### Texto

El proceso de cortejo puede verse ahora como un juego: el Juego de la Atracción. Un juego en el que vale casi todo. Un juego en el que verás recurrir a trampas y artimañas por ambas partes.
Verás mujeres que se operan. Mujeres que se pasan horas maquillándose para «venderle la moto» a sus pretendientes. Mujeres, incluso, que se ponen rellenos en los pechos. O mujeres que interpretan el papel de virgencitas o de diablesas, según mejor les convenga.
Verás hombres que mienten sobre su trabajo o sus aficiones. Hombres que cuentan batallitas, que «vacilan» a las chicas. Hombres que se sobrealimentan, se pinchan hormonas y levantan pesos sobrenaturales en el gimnasio. Y hombres que, a menudo con mal juego, juran fidelidad y amor eterno a una completa desconocida.
El juego es dinámico y vivo, por lo que constantemente ocurrirán cosas que te sorprenderán.
Pero lo dicho: la atracción, hoy en día, es solo un juego. No dejes que te afecte. Si pierdes, será solo porque te falte experiencia o no hayas estudiado lo suficiente. Nada, pues, que no pueda cambiarse.
La atracción es un juego… ¡A jugar!
Hubo una época en que trataba de mantener conversaciones normales con las mujeres que me gustaban. Habría jurado que ellas hacían cosas raras pero, estaba tan inmerso en intentar gustarles, que no le daba demasiadas vueltas al asunto.
Solo cuando me sentía realmente frustrado empezaba a plantearme la posibilidad de que hubiese algo más, algo en nuestra comunicación, que se me estaba pasando de largo.
¿A qué viene esto? Viene a que, si te pareces a mí, es posible que hasta ahora te hayas perdido de la misa, la mitad. Si, como ocurría en mi caso, crees que la expresión «comunicación sexual» se refiere a lo que escuchas cuando llamas a uno de esos teléfonos eróticos, necesitas una puesta a punto urgente.
Pero la culpa no es tuya. Seguramente, te has formado en la escuela equivocada, nada más. Yo, por ejemplo, tuve como mentores principales a mi madre y a mi tía. A ellas y a alguna que otra amiga del alma por cuyos huesos me moría pero que me ponía cara de asco cada vez que no le daba la razón, hablaba o me comportaba como un «cerdo machista», hacía «comentarios de salido» o me fijaba en «cosas típicas de un superficial de mierda». Amigas a las que me daba pavor contradecir pues, cada vez que lo hacía, era penalizado con alguna muestra clara de desaprobación, pérdida de interés o incluso ruptura de la amistad.

### Ejercicios propuestos
1) Resume en dos oraciones el texto sobre el juego de la atracción.
2) Prosigue el texto sobre el juego de la atracción a partir de la última oración.

### Datos de origen
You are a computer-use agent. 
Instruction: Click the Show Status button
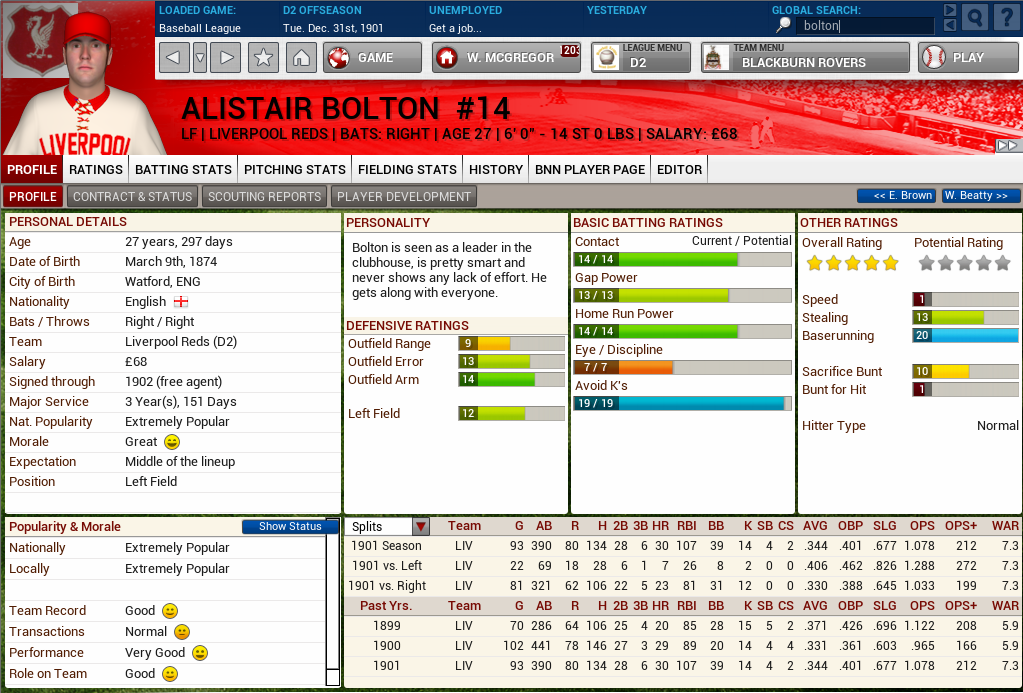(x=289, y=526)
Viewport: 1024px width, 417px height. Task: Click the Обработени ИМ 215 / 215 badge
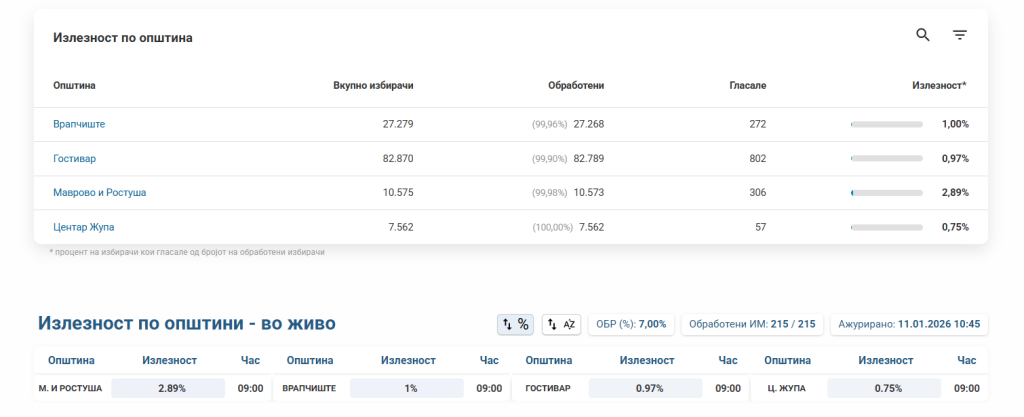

### Soluciones del ejercicio
1) El texto presenta el cortejo como un juego de la atracción en el que ambas partes recurren a trampas: mujeres que se operan, se maquillan durante horas o fingen ser virgencitas o diablesas, y hombres que mienten sobre su trabajo, se pinchan hormonas o juran amor eterno a desconocidas. Aconseja no dejar que ese juego afecte, porque perder solo se debe a falta de experiencia o de estudio, y relata en primera persona cómo quien escribe intentaba mantener conversaciones normales con las mujeres que le gustaban sin entender qué fallaba, lo que atribuye a haber tenido como mentores a su madre, a su tía y a amigas que lo castigaban con desaprobación cada vez que las contradecía.

2)
Solo ahora, tras haber recorrido un largo camino, sé que esos no eran los mejores profesores cuando uno quiere convertirse en un seductor irresistible. Pero lo triste es que, aun cuando hubiese tenido a un auténtico maestro de la seducción delante de mis narices (seguramente lo tuve) no habría podido darme cuenta de ello, por no hablar ya de sacar partido de su ejemplo.
No habría podido porque me faltaba el marco mental adecuado, porque carecía de las nociones más esenciales sobre el juego. Conceptos sin los cuales uno apenas se da cuenta de que existe un juego siquiera.
El objetivo que me he propuesto con este capítulo es evitar que a ti te ocurra algo parecido. Por ello, antes de abordar el juego de lleno, con sus diferentes aspectos, sus principios y hasta un excelente método que te servirá siempre para guiarte, compartiré contigo algunos conceptos básicos que te conviene tener muy claros.
Para que entiendas hasta qué punto esto es importante, comenzaré ofreciéndote una historia extraída de mi propia vida.
Te hablo de una tarde que jamás lograré borrar de mi memoria.
Era viernes. Acompañaba a un veterano de la empresa para la que había empezado a trabajar. Durante la semana, se había dedicado a presentarme los clientes de la zona que me había sido asignada, así que ahora volvíamos a casa en busca de un merecido descanso. Mientras contemplaba la estepa manchega que se extendía a ambos lados de la A3, caí en la cuenta de que mi problema no era la falta de descanso. Era la carencia de estímulos.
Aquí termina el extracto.